Aren’t you as important as the telephone company? Don’t you rate as highly as the credit card company? Yes, pay all your creditors, but don’t leave yourself off that payment list.
One final idea for making your money work for you is to remember the Rule of 72.

Double Your Money
The Rule of 72 is a formula for estimating how long it will take for you to double your money. The Rule of 72 demonstrates the dramatic positive effect time and compound interest can have on your savings.
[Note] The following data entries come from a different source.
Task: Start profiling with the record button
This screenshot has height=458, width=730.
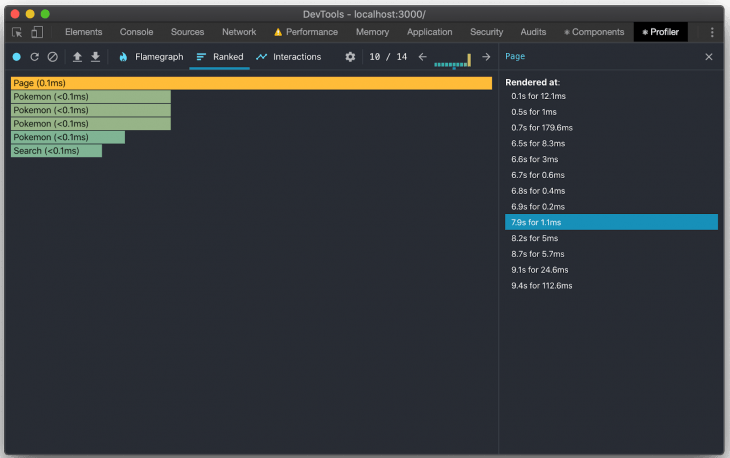Action: click(x=17, y=57)
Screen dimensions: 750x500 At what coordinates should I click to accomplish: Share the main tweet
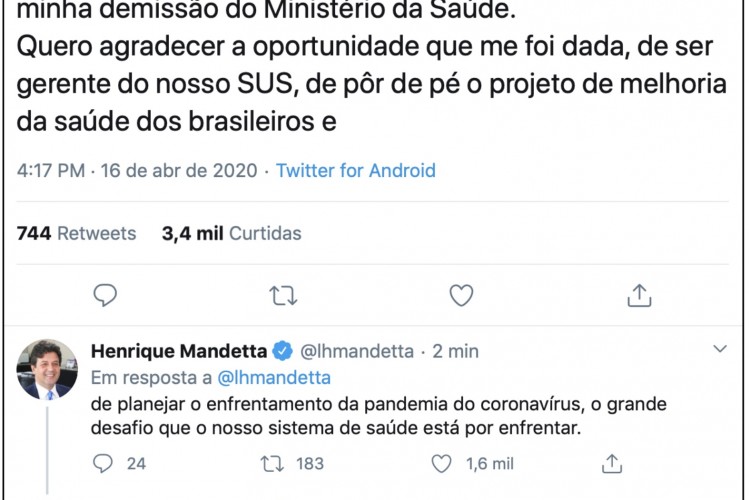click(x=639, y=295)
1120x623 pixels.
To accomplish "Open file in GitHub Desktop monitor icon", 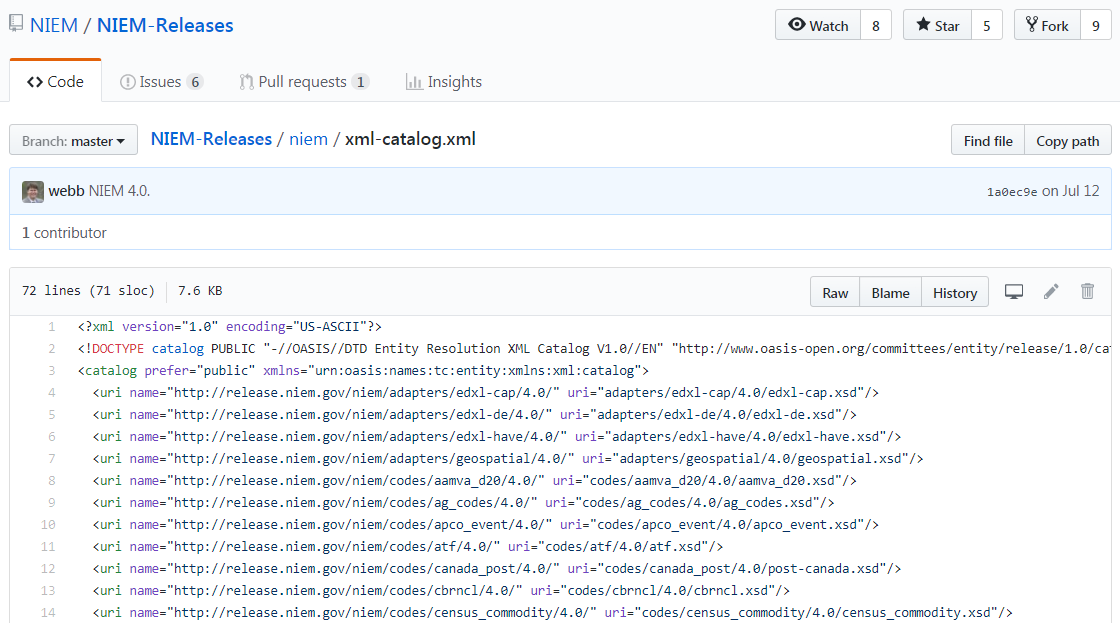I will (1014, 292).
Here’s how you use The Rule of 72. Divide 72 by the rate of return the money you save or invest will earn. The answer tells you how many years it will take to double your money. For example, if your investment guarantees a 4 percent interest rate, your money will double in 18 years. (Because 72 divided by 4 is 18.) Here’s a chart with more examples.

The Rule of 72
Estimates how long it will take for compound interest to double your money.
NOTE: The Rule of 72 is based on a hypothetical illustration. It is not a guarantee.

Interest Rate
Rule 72 Years to Double
4% 72 ÷ 4 = 18.0
5% 72 ÷ 5 = 14.4
6% 72 ÷ 6 = 12.0
7% 72 ÷ 7 = 10.3
8% 72 ÷ 8 = 9.0


Your monthly income should not all be gone at the end of the month. That’s living on a dangerous edge. Save and invest some income every month. When you save and earn interest you’re making your money work for you. You’re also taking care of your financial future. If you don’t do that, who will?